Mit Blogg dein Buch habe ich dieses Mal einen historischen Roman gewählt. Söhne der Wölfin von Tanja Kinkel, erschienen mit 591 Seiten bei dotbooks, erzählt die Geschichte von Romulus und Remus und ihrer Mutter Ilian.
Ilian steht im Mittelpunkt dieser fast schon epischen Erzählung. Sie erwartet das Kind eines Gottes, doch keiner glaubt ihr. Stattdessen wird sie verbannt und einem Soldaten zur Frau gegeben, der fortan sein Leben wieder als Bauer verbringen darf. Nachdem sie ihre Zwillinge zur Welt gebracht hat, verlässt sie Mann und Kinder, denn sie hat einen Plan. Einen Plan, wie sie sich rächen will und einem ihrer Söhne den Thron verschaffen kann, der ihm zusteht, denn Ilian ist die Tochter des Königs, der von seinem Bruder vom Thron gestoßen wurde. Sie macht sich auf nach Griechenland und erbittet die Hilfe des Orakels von Delphi. Sie muss harte Prüfungen bestehen, in Ägypten als Sklavin sich selbst verkaufen, das Wissen einer Hure erlernen. An ihrer Seite ist stets Ulsna, der Mann und Frau zugleich ist. Schließlich kehr Ilian zurück und erkennt schnell, welches Potential im folgsamen Remus steckt, und welches im eifersüchtigen Romulus. Sie nimmt Remus mit sich und lässt ihn griechisch erziehen, während sie Romulus aus der Ferne mit Schriftrollen versorgt. Sie schürt seinen Hass gegen sie, denn sie glaubt, so würde er stark.

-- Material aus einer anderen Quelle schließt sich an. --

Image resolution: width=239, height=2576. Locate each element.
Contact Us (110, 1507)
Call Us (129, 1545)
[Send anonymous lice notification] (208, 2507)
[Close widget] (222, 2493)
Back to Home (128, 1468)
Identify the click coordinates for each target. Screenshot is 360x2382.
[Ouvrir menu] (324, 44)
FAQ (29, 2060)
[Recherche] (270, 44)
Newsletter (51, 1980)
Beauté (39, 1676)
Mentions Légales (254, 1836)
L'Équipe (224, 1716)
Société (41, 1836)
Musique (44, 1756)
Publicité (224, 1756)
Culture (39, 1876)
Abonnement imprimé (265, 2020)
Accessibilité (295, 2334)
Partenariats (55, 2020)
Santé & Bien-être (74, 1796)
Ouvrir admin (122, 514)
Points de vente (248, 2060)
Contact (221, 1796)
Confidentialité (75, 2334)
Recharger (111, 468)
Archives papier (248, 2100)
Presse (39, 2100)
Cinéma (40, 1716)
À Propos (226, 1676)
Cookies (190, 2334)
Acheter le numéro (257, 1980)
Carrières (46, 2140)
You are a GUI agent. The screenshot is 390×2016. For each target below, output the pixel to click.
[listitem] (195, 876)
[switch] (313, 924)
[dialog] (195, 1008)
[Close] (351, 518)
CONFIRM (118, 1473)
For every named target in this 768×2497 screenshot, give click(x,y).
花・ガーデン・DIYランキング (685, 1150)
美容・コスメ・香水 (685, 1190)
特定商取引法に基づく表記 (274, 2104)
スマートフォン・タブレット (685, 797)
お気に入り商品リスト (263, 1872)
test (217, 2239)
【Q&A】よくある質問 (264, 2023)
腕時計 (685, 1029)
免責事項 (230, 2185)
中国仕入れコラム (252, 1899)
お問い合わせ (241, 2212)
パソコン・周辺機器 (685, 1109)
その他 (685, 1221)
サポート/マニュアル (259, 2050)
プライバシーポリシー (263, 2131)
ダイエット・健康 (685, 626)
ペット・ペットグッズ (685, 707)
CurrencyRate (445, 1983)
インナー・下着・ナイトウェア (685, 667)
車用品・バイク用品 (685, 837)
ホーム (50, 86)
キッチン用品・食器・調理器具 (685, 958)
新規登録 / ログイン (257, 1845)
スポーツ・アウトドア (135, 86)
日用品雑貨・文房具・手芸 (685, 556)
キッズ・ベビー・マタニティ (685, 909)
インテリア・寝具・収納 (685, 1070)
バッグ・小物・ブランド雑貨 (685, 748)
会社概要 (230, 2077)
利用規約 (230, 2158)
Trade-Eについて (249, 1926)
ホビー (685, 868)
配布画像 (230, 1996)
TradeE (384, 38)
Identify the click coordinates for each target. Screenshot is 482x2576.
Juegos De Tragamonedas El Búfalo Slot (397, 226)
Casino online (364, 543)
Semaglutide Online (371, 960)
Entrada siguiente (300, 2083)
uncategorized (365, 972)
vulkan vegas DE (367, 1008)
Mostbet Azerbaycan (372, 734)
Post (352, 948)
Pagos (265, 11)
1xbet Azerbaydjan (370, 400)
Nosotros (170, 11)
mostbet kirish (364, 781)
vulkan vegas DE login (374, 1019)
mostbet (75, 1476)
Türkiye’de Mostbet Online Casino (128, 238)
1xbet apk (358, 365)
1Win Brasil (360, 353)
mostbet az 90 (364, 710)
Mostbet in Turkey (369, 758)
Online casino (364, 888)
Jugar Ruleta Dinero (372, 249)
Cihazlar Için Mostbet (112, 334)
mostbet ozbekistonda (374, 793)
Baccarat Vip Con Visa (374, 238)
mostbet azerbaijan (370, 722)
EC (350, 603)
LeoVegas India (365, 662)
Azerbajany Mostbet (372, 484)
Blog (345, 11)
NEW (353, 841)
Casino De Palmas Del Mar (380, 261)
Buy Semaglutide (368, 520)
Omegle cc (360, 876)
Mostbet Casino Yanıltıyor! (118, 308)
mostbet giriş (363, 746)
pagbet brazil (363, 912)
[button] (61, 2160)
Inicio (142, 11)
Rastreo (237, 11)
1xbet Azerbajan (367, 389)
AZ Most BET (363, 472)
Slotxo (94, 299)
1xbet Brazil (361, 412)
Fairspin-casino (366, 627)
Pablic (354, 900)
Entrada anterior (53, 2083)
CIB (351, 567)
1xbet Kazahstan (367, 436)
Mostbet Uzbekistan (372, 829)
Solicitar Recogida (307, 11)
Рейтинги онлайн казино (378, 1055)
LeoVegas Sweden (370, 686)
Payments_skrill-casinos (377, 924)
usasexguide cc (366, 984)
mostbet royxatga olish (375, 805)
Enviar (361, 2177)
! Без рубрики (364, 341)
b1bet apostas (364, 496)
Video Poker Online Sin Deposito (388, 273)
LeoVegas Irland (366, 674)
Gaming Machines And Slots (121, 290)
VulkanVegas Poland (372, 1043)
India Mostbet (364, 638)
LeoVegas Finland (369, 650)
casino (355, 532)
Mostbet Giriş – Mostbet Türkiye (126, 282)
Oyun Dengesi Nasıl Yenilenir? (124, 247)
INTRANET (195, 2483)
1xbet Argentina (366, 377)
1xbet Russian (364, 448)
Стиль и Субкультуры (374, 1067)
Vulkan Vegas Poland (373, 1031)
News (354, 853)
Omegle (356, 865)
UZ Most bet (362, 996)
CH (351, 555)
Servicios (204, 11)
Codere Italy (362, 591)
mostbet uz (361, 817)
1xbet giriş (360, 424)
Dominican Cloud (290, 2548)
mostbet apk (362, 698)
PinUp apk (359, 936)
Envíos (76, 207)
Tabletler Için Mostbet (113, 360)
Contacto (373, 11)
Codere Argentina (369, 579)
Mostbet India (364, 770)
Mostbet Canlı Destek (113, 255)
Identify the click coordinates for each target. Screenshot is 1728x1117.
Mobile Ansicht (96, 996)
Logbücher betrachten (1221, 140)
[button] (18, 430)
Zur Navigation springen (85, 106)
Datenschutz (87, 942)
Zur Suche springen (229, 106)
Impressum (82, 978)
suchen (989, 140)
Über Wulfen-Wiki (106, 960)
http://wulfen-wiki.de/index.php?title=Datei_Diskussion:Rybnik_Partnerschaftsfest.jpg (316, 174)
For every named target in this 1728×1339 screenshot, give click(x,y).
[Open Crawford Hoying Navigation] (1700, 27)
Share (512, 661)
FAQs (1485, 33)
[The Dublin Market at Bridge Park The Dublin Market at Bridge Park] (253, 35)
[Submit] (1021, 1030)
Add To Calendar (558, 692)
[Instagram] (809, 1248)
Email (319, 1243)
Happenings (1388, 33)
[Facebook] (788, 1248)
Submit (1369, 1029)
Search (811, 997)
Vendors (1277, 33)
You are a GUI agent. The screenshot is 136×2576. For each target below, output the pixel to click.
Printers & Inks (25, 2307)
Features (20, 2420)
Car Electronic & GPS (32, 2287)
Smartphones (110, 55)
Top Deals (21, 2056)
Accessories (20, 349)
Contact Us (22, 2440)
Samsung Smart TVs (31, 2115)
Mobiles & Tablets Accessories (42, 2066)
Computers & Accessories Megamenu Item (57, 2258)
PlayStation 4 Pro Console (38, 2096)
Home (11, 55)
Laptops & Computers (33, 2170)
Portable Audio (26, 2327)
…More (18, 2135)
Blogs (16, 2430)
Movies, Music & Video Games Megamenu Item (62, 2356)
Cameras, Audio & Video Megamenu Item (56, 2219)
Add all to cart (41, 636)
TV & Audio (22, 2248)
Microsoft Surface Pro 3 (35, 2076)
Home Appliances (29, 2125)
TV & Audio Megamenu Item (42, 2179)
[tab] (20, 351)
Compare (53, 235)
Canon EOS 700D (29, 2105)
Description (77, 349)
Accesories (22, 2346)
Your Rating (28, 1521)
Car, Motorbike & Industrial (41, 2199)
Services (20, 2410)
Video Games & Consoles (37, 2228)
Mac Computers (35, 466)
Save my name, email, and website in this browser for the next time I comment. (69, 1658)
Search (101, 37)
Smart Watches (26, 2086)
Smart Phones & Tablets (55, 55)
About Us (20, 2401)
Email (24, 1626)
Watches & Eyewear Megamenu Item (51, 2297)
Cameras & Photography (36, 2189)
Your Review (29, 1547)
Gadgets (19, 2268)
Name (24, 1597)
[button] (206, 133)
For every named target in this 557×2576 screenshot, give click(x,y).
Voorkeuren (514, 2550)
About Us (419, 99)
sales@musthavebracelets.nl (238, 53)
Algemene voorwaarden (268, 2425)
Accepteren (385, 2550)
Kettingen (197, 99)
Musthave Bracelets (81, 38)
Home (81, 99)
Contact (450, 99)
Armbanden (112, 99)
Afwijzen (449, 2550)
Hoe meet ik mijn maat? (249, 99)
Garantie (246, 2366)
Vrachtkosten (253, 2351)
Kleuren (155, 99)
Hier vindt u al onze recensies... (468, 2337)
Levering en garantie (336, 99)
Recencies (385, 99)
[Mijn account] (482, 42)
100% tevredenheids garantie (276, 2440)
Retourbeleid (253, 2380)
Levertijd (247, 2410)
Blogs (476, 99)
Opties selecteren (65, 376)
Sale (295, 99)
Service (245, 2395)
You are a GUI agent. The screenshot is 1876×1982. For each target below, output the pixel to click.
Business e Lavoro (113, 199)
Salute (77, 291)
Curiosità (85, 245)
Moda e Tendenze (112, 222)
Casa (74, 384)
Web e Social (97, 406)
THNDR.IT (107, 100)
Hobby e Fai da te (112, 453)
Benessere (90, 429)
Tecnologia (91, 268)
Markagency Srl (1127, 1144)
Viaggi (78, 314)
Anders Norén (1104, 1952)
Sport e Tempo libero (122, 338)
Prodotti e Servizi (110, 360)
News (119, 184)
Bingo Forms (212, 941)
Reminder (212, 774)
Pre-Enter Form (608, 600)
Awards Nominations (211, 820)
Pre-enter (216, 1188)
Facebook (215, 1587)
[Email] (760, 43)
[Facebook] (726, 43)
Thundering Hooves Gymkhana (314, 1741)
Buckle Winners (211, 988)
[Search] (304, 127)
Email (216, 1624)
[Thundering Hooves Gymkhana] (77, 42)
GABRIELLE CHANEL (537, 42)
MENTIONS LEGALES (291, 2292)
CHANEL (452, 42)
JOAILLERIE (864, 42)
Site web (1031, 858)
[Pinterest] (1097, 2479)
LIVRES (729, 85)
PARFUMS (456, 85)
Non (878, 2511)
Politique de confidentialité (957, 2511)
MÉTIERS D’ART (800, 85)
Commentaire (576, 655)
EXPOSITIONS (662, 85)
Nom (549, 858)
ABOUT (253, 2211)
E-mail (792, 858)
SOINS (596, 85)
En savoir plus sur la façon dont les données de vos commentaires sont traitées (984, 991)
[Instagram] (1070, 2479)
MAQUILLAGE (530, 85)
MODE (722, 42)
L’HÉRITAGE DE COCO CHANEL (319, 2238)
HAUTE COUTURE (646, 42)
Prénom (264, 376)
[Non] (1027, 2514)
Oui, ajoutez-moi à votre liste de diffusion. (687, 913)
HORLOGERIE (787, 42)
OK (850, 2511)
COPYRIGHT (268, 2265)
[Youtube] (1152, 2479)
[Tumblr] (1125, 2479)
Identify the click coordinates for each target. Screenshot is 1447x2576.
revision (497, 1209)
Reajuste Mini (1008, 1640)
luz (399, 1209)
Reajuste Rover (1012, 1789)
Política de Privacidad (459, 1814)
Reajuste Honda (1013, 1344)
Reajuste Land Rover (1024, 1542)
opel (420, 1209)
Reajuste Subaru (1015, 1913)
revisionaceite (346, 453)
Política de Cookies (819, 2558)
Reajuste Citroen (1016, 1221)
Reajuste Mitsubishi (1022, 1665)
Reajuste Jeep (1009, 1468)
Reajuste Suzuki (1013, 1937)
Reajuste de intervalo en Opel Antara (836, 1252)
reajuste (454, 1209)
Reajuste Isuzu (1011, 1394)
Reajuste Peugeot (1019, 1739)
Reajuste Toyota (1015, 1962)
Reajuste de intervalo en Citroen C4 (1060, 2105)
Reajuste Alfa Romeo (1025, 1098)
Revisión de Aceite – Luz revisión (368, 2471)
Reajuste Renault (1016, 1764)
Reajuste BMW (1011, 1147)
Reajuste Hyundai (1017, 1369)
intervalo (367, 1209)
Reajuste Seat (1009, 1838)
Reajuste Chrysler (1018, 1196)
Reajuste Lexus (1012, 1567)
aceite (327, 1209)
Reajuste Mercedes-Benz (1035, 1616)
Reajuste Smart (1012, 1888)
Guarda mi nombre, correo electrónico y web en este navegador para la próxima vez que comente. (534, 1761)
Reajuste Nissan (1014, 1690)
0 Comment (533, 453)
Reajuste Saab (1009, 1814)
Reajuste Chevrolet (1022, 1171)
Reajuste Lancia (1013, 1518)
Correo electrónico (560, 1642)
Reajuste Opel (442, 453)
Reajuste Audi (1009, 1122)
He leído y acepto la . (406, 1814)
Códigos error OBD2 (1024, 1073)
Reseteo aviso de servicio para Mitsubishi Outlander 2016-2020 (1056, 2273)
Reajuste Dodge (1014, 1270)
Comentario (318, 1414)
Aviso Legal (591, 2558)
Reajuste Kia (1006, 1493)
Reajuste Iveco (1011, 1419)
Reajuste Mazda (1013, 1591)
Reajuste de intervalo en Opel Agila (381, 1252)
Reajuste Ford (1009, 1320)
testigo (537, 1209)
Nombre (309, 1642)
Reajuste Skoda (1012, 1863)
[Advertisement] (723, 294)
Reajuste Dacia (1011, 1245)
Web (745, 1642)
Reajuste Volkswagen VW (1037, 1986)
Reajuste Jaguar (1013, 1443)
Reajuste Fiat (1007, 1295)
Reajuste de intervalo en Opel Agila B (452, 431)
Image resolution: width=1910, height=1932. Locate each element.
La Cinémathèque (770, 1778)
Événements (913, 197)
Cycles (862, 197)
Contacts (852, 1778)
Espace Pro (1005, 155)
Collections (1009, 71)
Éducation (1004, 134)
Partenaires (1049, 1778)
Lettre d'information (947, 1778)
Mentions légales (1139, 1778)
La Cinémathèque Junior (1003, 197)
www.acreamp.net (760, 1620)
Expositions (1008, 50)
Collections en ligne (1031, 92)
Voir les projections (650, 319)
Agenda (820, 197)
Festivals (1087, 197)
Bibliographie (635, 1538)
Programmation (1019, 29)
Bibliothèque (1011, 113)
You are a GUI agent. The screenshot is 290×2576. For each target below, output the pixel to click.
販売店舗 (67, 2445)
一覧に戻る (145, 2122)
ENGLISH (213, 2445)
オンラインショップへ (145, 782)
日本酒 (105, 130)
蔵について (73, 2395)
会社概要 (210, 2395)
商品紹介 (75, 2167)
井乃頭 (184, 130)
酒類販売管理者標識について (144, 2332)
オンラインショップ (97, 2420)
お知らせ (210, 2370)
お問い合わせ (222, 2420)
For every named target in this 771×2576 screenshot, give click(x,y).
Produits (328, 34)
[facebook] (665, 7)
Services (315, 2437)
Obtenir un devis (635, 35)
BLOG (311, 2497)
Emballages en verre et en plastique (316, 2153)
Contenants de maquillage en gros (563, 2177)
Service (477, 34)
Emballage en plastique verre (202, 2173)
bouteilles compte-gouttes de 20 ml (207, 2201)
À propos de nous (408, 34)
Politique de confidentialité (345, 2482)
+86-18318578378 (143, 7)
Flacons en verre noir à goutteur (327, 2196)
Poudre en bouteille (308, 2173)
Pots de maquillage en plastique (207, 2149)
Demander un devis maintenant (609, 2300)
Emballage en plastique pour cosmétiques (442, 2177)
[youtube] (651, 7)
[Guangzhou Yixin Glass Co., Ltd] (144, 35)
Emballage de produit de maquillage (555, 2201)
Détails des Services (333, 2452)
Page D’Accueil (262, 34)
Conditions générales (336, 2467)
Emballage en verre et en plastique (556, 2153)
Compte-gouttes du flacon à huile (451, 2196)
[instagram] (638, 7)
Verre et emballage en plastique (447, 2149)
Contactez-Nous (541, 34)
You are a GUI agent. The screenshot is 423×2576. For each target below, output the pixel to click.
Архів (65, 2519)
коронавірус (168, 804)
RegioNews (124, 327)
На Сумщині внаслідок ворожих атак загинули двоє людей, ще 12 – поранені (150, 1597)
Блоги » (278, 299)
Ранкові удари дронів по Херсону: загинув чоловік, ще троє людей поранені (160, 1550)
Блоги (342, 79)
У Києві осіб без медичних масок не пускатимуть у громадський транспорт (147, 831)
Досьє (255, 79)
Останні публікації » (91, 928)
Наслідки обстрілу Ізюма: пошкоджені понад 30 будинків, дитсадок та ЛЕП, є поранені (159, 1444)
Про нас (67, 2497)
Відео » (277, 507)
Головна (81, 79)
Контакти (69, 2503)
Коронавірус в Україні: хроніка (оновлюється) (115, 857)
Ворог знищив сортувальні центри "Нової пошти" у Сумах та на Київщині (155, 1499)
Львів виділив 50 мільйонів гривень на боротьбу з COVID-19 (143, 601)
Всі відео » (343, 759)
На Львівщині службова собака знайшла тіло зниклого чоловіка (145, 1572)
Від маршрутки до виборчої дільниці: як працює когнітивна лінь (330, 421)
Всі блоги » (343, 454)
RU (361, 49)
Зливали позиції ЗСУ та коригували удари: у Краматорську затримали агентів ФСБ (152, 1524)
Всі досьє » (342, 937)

Das Ende der Geschichte ist jedem bekannt, der sich etwas mit der Mythologie auskennt. Interessant ist hier, wie in der griechischen Tragödie, der Weg zum Ziel. Ilian ist eiskalt, unberechenbar und doch heiß begehrt und mit einem faszinierenden Einfluss auf jeden, dem sie begegnet. Ihr Charakter reift dabei durchaus heran, hat sogar einen Moment des Erkennens der eigenen Grausamkeit. Dennoch ist sie kein liebeswerter Charakter oder eine Figur, mit der der Leser Mitleid haben kann.
Ähnlich ist es bei Romulus, der früh von starken, negativen Gefühlen geleitet wird und dabei stets glaubt, einen kühlen Kopf zu bewahren. Im Grunde kommt er nie über das Stadium eines trotzigen Kindes heraus, während Romulus immer zu naiv bleibt, um die Realität ertragen zu können.
Da ich ein großer Mythen-Freund bin und mich selbst immer wieder gerne von ihnen inspirieren lasse, fand ich es sehr interessant, was die Autorin daraus gemacht hat. Ganz toll fand ich dabei das Interview, das dem Roman hinten angestellt ist, in dem Tanja Kinkel ihre Beweggründe erklärt.
Trotzdem war das Buch zeitweise langwierig zu lesen. Durch Ilians manipulierenden Charakter ist sie die Figur, die steuert, nicht die, die vom Schicksal herumgeschleudert wird. Dadurch verliert die Geschichte einiges an Dynamik. Alles scheint bereits am Anfang fest zu stehen und Ilians Plan fasst die Jahre mit ein, die es dauert, ihr Ziel zu erreichen. An einigen Stellen wird der Roman darum mehr berichtend, denn erzählend oder zeigend.
Die historischen Begebenheiten und Details fand ich dabei sehr interessant und gut dargestellt. Der Fokus liegt meiner Meinung nach etwas zu sehr auf der Stellung der Frau, was die Geschichte leicht zu einer Art Emanzipationsroman werden lassen könnte, was dann doch nicht gelingt, denn die Frau der Antike wird klar als unterdrückt und „gefangen“ beschrieben. Gut gewählt war dabei die Zerrissenheit des Barden Ulsna, der als Zwitter zwischen den Geschlechtern wählen kann.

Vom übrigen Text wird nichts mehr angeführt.